Introduction to Reflections on the Dawn of Consciousness

Marcel Kuijsten, in Marcel Kuijsten (ed.), Reflections on the Dawn of Consciousness: Julian Jaynes’s Bicameral Mind Theory Revisited (Julian Jaynes Society, 2006).

Excerpt: It has now been 30 years since Julian Jaynes first published The Origin of Consciousness in the Breakdown of the Bicameral Mind. In it he presented his theory that consciousness was a learned process based on complex metaphorical language, developed after the advent of writing to handle the growing complexities of large societies and trade between differing cultures.
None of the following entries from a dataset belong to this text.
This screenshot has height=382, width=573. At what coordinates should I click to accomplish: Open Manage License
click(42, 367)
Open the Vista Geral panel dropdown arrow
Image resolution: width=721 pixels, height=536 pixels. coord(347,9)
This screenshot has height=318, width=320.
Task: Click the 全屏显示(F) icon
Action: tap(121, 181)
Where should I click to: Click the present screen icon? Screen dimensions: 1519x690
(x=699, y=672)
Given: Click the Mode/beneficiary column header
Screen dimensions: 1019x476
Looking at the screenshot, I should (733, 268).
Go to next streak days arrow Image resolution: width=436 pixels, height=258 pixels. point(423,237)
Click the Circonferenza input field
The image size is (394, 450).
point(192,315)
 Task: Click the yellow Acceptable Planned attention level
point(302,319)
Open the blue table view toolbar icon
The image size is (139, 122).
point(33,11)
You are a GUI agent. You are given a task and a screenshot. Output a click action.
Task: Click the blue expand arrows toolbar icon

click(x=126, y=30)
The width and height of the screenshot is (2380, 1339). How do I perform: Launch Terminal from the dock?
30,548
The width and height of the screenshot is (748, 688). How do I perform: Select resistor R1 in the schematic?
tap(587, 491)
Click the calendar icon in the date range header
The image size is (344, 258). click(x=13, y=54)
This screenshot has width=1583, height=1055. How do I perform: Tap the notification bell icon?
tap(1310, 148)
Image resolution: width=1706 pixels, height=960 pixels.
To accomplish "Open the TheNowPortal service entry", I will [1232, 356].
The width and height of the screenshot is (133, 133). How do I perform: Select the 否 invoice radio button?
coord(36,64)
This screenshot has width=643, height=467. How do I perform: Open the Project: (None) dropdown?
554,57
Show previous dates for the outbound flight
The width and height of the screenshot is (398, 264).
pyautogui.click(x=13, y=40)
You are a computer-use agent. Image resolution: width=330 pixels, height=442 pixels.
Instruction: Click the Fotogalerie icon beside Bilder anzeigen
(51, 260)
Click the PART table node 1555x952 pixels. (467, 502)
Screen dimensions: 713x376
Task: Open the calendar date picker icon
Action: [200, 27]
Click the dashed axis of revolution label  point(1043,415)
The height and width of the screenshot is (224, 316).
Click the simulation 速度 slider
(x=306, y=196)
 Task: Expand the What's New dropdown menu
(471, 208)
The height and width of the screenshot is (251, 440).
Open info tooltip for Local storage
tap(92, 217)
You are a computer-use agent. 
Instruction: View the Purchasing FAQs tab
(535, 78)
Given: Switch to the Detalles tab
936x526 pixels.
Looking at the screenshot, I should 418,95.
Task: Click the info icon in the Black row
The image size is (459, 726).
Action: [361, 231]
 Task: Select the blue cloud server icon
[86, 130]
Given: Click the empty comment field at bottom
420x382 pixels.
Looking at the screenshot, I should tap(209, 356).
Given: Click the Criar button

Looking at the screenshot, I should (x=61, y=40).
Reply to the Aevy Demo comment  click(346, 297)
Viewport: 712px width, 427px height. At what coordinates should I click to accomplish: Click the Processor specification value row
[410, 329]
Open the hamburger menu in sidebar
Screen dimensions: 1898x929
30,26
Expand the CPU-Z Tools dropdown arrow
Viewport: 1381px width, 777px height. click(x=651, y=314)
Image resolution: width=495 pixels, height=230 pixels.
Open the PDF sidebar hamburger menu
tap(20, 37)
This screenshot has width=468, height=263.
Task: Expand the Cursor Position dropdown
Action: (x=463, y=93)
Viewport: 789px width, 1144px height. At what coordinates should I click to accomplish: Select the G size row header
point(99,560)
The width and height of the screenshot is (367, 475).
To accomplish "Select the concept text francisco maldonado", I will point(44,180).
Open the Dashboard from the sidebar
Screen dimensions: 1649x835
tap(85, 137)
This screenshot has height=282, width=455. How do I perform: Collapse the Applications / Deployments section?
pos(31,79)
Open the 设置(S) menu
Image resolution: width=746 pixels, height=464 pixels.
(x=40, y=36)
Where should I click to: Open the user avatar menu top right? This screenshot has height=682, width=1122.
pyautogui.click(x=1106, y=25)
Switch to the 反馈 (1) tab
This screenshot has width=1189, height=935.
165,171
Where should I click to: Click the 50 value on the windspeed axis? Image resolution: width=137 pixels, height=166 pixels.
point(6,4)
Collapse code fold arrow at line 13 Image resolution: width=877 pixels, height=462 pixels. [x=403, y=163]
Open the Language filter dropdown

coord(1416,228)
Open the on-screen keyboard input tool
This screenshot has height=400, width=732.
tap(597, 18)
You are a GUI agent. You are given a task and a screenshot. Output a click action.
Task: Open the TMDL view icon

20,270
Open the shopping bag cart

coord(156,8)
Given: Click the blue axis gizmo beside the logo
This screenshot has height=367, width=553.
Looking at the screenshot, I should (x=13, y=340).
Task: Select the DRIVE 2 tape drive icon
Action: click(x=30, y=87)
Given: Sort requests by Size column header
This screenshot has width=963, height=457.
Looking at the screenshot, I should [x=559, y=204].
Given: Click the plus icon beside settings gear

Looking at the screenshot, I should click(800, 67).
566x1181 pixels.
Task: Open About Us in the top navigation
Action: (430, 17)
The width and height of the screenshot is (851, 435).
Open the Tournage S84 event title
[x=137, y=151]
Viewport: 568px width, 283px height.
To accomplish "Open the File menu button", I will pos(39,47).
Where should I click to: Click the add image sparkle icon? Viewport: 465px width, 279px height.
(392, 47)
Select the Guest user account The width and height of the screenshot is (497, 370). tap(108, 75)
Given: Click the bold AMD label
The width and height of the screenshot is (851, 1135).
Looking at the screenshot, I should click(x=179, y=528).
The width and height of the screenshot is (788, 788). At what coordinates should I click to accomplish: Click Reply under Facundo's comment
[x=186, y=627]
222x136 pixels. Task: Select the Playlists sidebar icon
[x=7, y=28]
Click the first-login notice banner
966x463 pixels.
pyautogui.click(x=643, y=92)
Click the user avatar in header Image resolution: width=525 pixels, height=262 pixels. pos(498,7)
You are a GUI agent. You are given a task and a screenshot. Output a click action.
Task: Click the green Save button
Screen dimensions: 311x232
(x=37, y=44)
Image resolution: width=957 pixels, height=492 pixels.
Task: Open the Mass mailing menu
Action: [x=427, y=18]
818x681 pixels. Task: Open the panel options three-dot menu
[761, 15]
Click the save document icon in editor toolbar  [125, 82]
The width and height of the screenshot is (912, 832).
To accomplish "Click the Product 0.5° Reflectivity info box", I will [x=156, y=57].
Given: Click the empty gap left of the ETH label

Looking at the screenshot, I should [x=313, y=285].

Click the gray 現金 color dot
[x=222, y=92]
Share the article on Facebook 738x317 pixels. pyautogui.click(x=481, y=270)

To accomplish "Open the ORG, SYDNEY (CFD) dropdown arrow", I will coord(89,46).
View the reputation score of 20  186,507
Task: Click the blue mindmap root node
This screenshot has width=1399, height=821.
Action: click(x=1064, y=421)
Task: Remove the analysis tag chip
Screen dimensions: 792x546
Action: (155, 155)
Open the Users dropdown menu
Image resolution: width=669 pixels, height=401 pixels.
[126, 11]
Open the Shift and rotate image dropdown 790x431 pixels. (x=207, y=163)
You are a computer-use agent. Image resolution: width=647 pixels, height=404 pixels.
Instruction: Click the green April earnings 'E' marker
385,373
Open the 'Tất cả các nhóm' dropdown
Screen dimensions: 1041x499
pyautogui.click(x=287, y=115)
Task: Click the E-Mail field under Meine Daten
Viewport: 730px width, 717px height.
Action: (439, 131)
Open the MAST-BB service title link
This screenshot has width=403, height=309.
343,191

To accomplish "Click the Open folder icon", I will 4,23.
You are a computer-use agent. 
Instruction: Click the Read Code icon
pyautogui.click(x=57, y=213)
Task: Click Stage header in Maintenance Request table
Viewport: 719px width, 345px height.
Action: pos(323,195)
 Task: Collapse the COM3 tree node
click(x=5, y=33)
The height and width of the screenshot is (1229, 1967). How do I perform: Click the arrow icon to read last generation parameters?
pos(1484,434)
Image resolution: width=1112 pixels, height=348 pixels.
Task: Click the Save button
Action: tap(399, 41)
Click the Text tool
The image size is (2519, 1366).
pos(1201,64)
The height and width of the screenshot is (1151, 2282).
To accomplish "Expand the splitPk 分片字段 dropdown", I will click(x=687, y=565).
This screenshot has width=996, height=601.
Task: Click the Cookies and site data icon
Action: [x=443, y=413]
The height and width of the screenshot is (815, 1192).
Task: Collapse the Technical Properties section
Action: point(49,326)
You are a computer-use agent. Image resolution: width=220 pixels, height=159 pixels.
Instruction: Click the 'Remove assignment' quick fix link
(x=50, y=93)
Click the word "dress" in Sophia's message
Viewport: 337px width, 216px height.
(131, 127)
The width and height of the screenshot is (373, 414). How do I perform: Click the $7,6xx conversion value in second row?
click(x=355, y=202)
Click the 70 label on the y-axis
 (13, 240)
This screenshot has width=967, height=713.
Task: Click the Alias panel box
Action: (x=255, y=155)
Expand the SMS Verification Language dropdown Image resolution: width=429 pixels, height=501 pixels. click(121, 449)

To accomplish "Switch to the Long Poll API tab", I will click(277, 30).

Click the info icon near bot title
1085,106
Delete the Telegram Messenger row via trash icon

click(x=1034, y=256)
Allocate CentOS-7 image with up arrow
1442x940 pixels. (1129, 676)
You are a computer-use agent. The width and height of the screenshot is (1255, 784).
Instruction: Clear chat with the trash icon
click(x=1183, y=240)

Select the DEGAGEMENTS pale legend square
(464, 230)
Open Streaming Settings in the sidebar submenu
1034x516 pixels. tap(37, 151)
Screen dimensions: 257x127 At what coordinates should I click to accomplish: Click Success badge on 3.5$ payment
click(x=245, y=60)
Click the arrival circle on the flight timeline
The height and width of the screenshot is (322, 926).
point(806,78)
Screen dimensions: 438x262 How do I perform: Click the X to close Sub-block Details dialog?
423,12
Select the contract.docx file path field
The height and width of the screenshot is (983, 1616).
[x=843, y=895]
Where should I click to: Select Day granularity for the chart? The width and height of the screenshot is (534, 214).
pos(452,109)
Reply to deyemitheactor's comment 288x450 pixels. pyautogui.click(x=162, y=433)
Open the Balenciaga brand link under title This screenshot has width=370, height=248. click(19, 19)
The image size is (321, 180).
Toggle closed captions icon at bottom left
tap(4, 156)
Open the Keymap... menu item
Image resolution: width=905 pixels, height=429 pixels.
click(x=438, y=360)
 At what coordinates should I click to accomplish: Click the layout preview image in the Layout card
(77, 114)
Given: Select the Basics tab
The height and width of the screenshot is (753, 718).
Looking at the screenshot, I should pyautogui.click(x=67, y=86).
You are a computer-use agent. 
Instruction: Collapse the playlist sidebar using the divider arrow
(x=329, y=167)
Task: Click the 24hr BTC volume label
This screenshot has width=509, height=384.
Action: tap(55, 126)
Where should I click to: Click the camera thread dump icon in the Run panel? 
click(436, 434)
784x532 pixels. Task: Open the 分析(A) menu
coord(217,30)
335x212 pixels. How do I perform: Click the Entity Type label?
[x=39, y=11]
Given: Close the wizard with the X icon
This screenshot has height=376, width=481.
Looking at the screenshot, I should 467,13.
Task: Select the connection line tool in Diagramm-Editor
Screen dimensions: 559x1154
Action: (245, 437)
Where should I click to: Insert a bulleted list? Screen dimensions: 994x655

Jaynes asserts that prior to the development of consciousness around the end of the second millennium B.C., humans operated under a previous mentality called the bicameral mind, referring to the brain’s two hemispheres. When faced with a difficult decision or fight or flight situation, bicameral man experienced an auditory hallucination directing his action, much as modern schizophrenics do today. These hallucinations, the means by which the right hemisphere conveyed stored up experience in the form of behavioral commands to the left hemisphere, were interpreted as the voices of chiefs, rulers, or the gods. To support his theory, Jaynes draws evidence from a wide range of fields, including neuroscience, psychology, archaeology, ancient history, and the analysis of ancient texts.